Sufrió la persecución de los nazis y del fascismo de Mussolini, pasó por las cárceles del dictador Tito, no le perdonaron su condición de católico convencido, le arrebataron la compañía de su mujer y de su hija y, después de infinitas penalidades por medio Europa, acabó en España y en concreto en Pamplona, donde yo lo conocí allá por los años sesenta. Daba clase en la Escuela de Periodismo.
Era Luka Brajnovic, personaje entrañable. Hablaba poco y escuchaba mucho, siempre sonriente, de una paciencia sin límite. Me cayó de cine y yo también a él. Y no es que conmigo tuviera un trato preferente: me consta que actuaba con todos igual. Nacido en Croacia, periodista de vocación y de oficio, nunca se dejó comprar para seguir los dictados egoístas de un sistema de pensamiento y de acción tan sectario y dictatorial como el fascismo y el comunismo. Llegó a conocer la realidad de la vida, de las personas, de los pueblos a través de la dureza de la persecución. Un dato muy significativo: dejar su tierra, su mujer y su hija supuso para él un drama que duró la friolera de doce años de separación, y lo que son las cosas de la gente con personalidad, jamás le oí ni una palabra ni le vi el mínimo gesto de venganza o de odio.

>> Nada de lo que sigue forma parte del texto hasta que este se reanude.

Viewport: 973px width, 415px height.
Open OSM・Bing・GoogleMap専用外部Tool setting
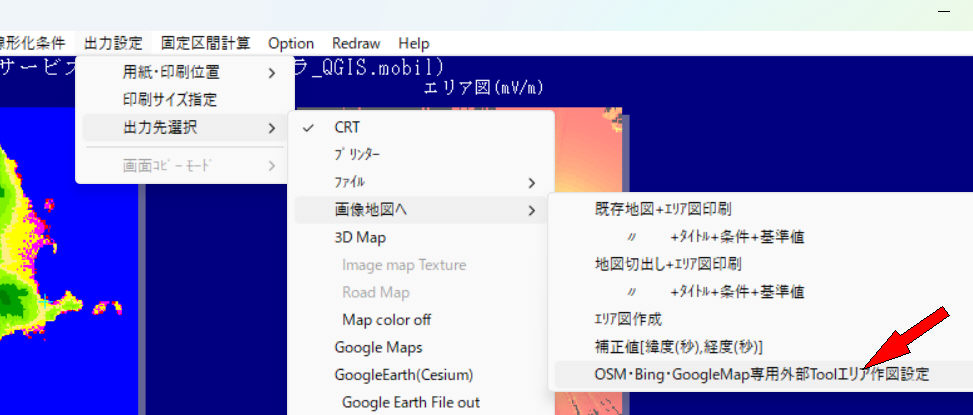(x=747, y=374)
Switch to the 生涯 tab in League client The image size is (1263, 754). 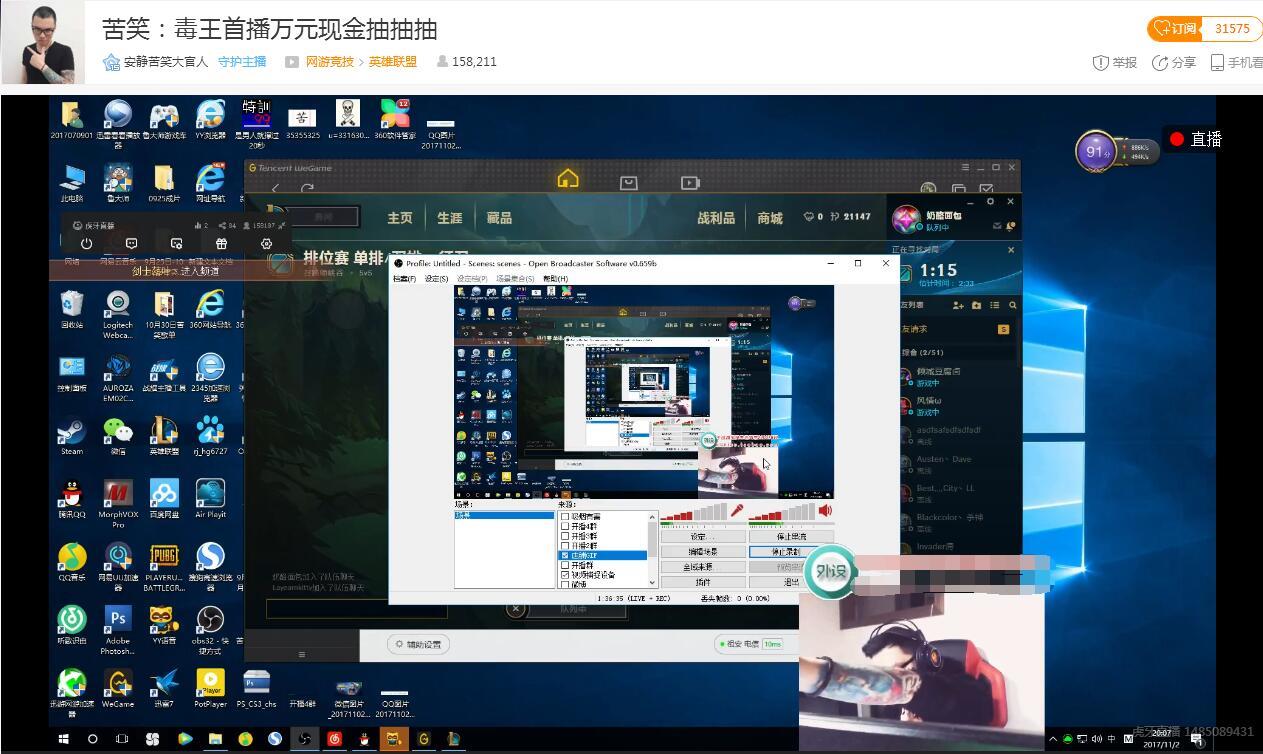pyautogui.click(x=450, y=218)
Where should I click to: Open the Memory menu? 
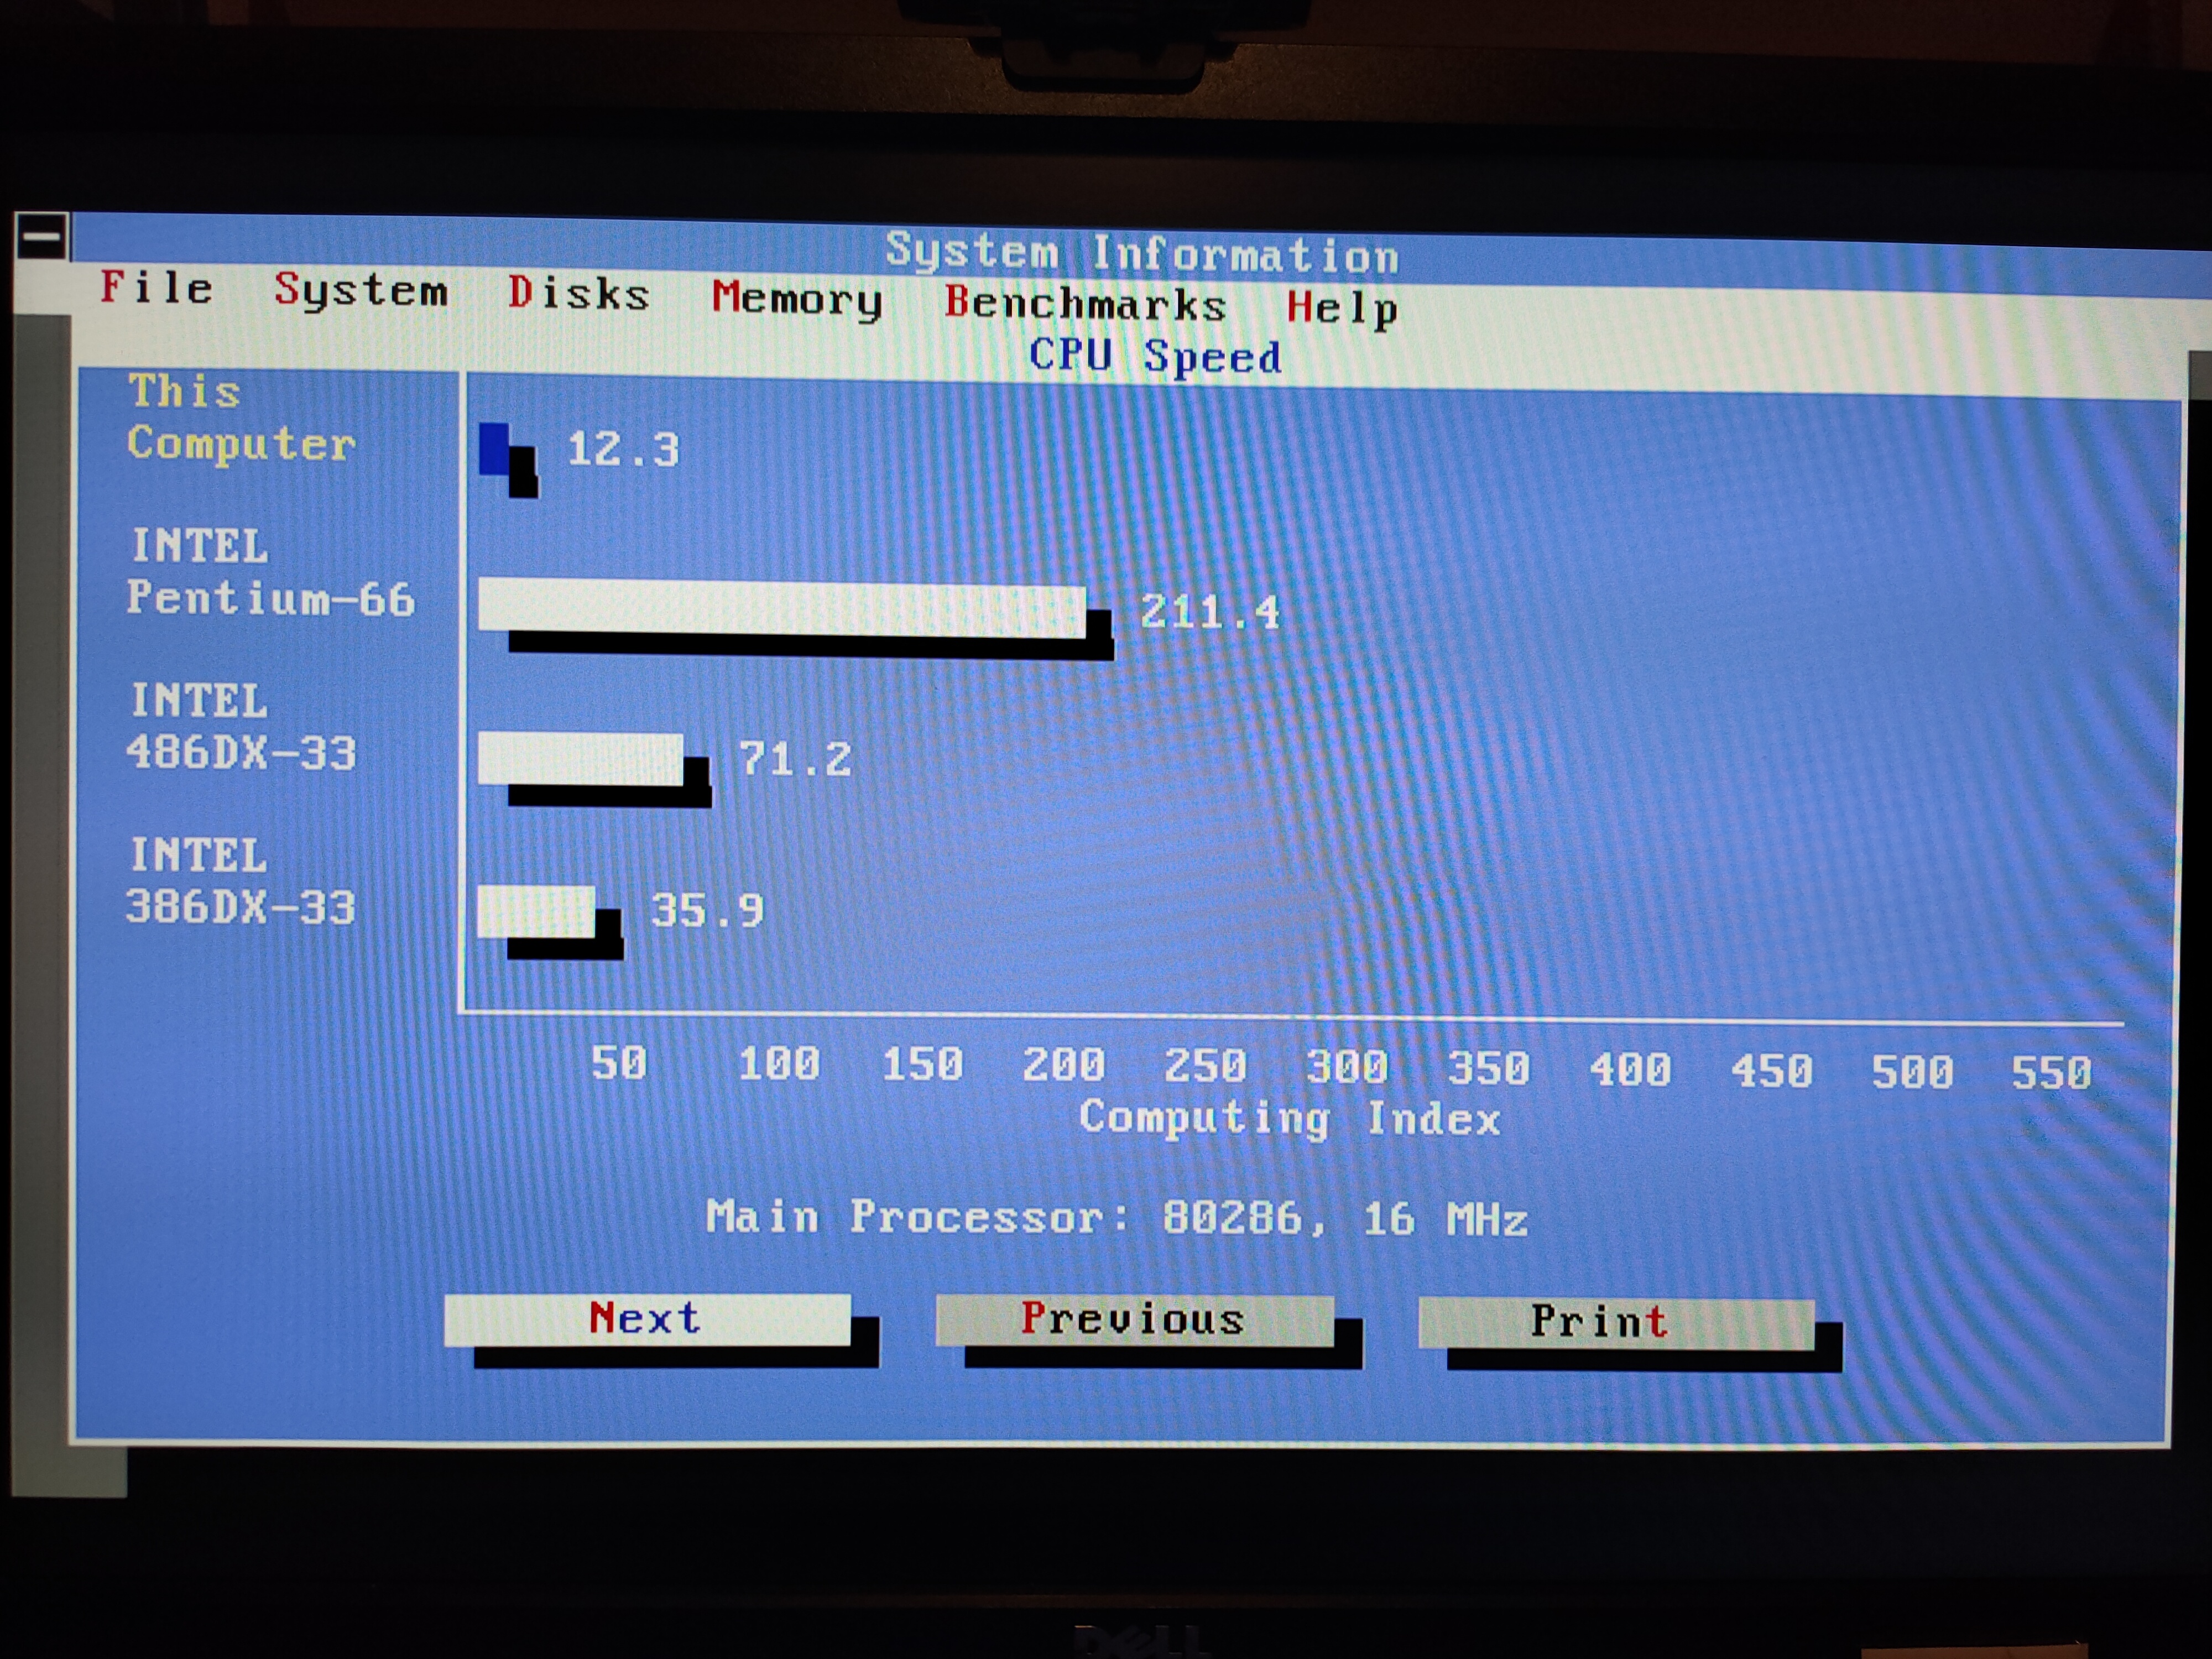coord(797,298)
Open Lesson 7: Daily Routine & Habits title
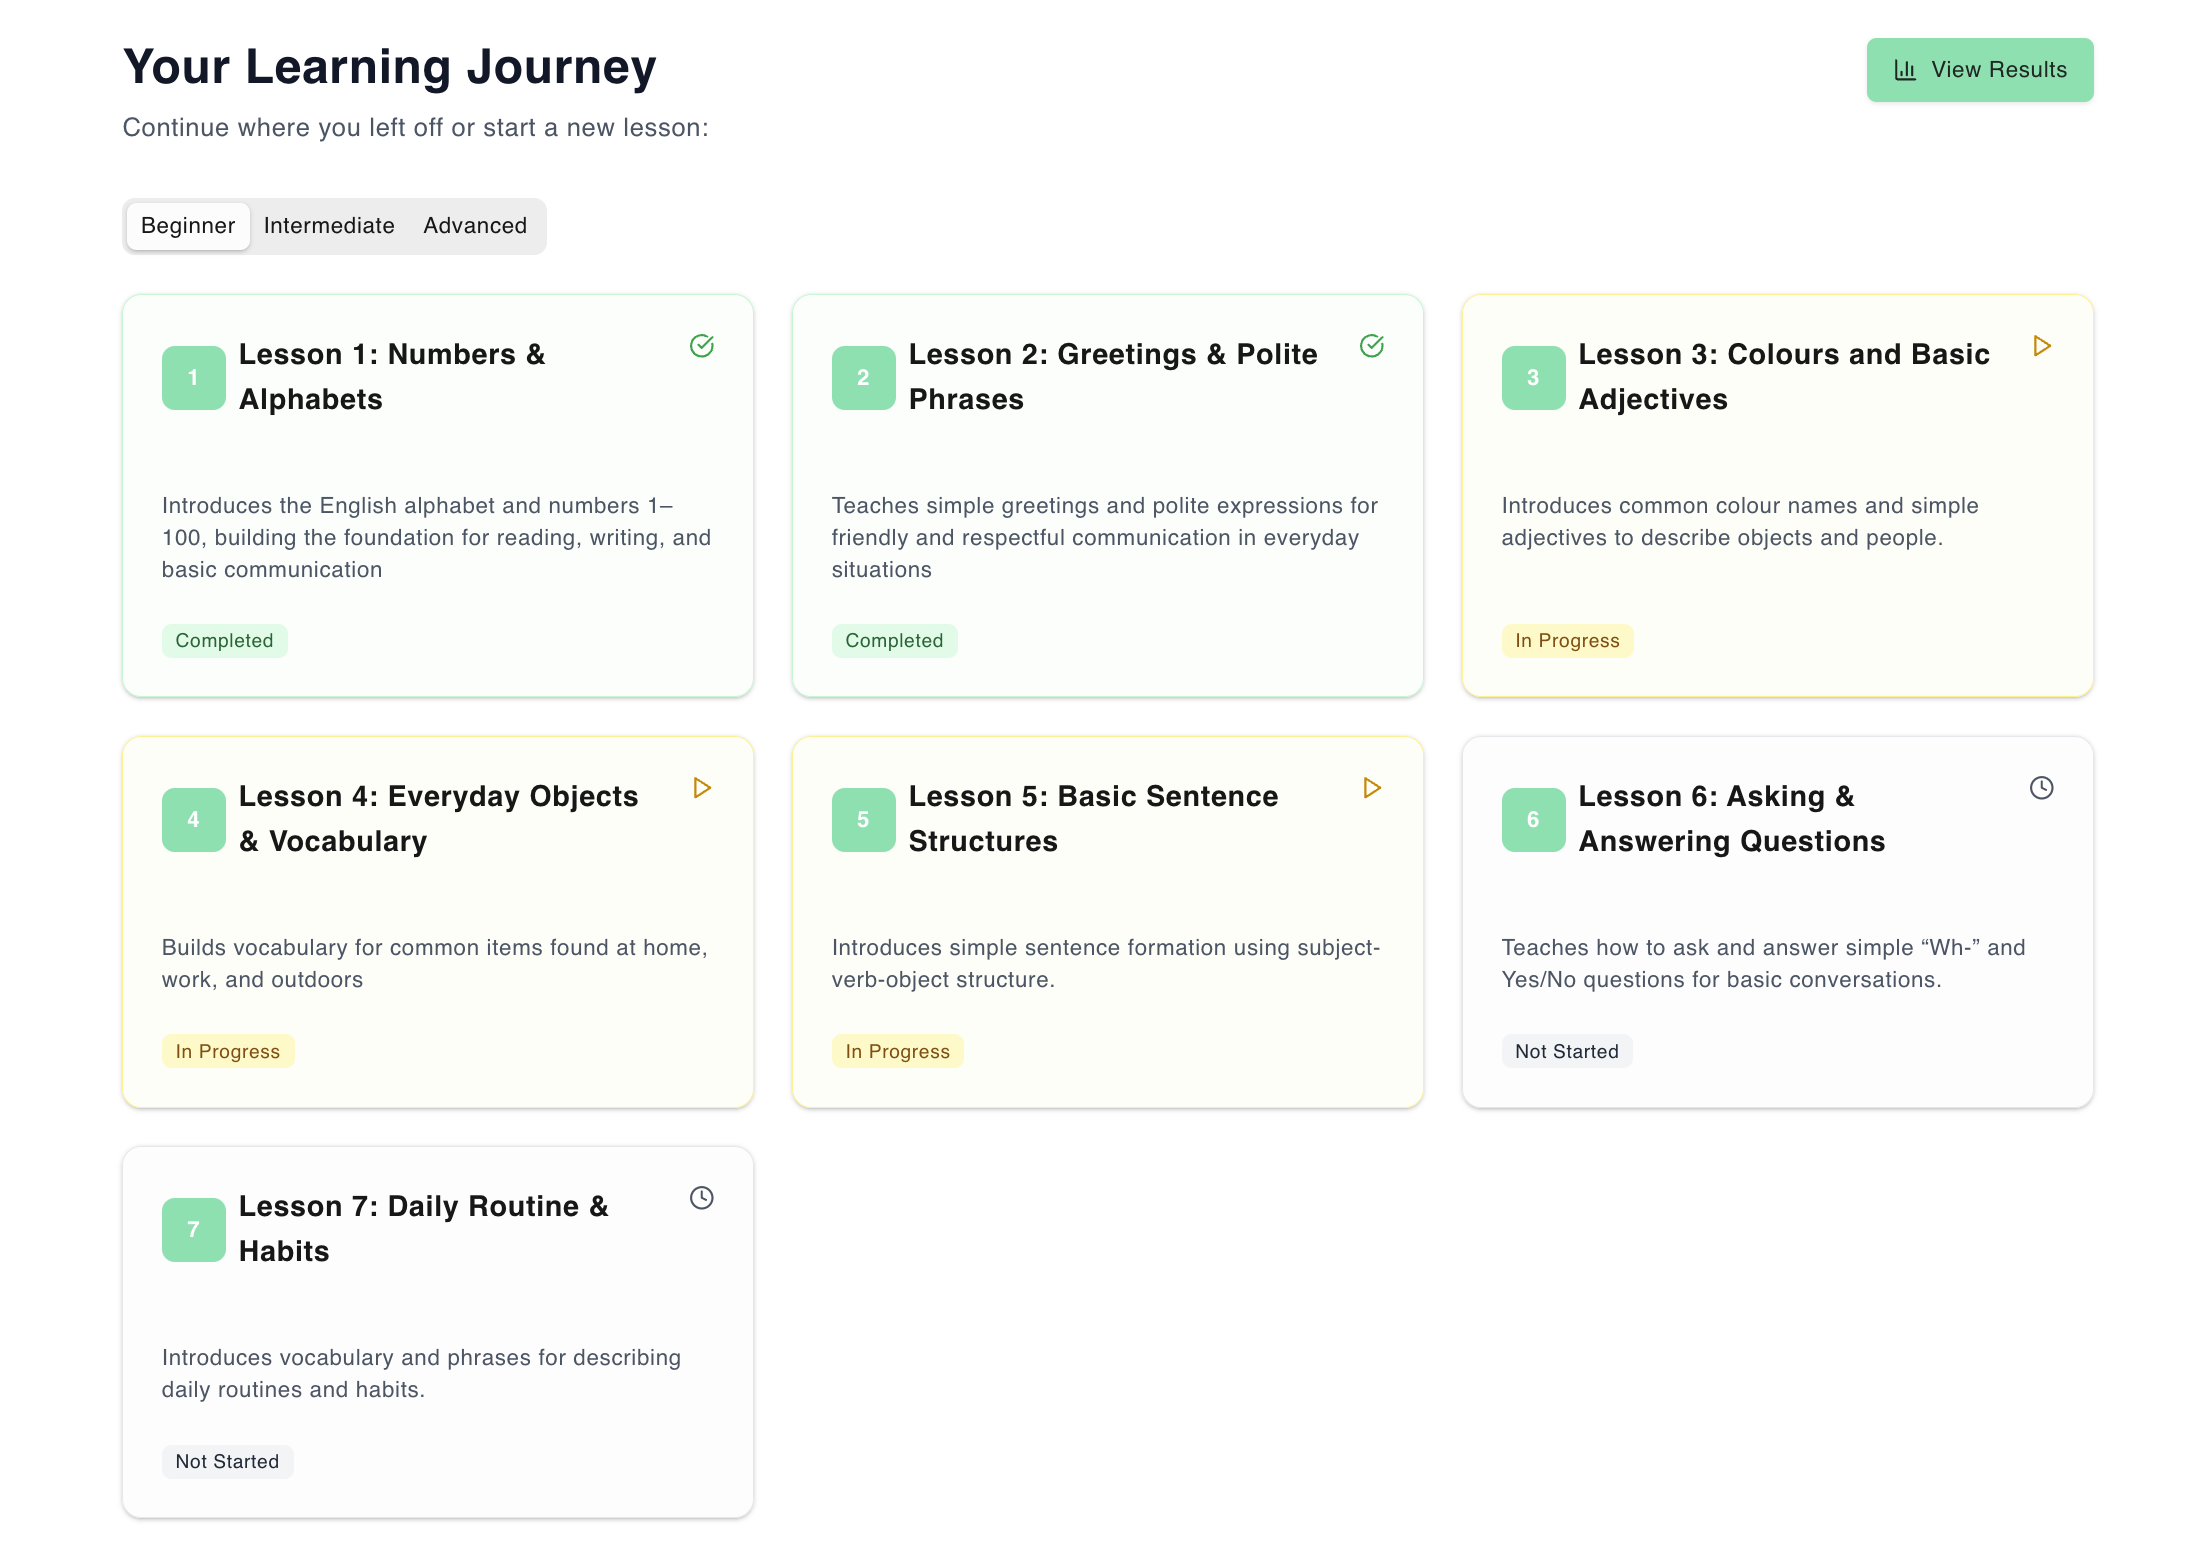The image size is (2194, 1560). (x=423, y=1228)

Sus raíces cristianas y su respeto por la dignidad humana consiguieron que don Luka –todos lo llamábamos así– tuviese en la más alta estima y como el don más precioso el de la libertad. Pero no una libertad vacía de sentido como la que percibimos hoy, no. Concebía la libertad basada en la verdad, en la naturaleza 'natural' de las cosas, del hombre, de la mujer, del ser concebido, del matrimonio, de la educación, de la muerte natural, nunca buscada. Y cuidado que él se jugó la vida en tantas ocasiones.
De ahí su amor a la verdad, su compromiso con la verdad. Sus clases de deontología y de ética periodística no eran un rollete teórico soltado a voleo; era un abrir su alma y su corazón a los que le escuchábamos embelesados por la convicción con que nos contaba sus experiencias.
Yo era ya cura por aquel entonces, el único de mi promoción. Y don Luka me repetía a menudo como el abuelo de la familia que quiere dejar un buen legado a su nieto: «Don Justo, sea usted siempre fiel a la verdad, ame la verdad, juéguese todo por la verdad, si es necesario. No en vano Jesucristo del que usted es representante se afirmó a sí mismo como la verdad. No le falle». Esta cita la traje yo a colación hace muchos años en este espacio.
Ha marcado mi vida. Y hoy la quiero recordar porque el miércoles pasado el papa Francisco nos dijo a todos, a los periodistas también, que lo más contrario a la verdad es la mentira, la hipocresía, el no ser coherente entre lo que uno piensa y lo que escribe o habla. 'Hipócritos' en griego era la careta que los actores se ponían para ocultar su verdadera identidad. La hipocresía, vino a decir Francisco, es la máscara que por miedo a la verdad nos ayuda a escondernos, a no dar la cara –para que no nos la partan, añado yo–. En definitiva, la hipocresía es la actitud que no nos deja ser nosotros mismos, sino lo que los demás quieren que nosotros seamos. Estamos ante el peor atentado a nuestra propia dignidad personal.
La hipocresía es la mejor aliada del relativismo que padecemos: ha convencido a muchos de que conocer la verdad es imposible, y no digamos nada la pasión por buscarla. Conclusión que sacan: como no puedo conocer nada de forma definitiva, tampoco puedo tomar decisiones que entrañen una entrega indiscutible y para siempre. Por eso hay tan pocas personas que estén al nivel de mi admirado don Luka. ¡Una pena!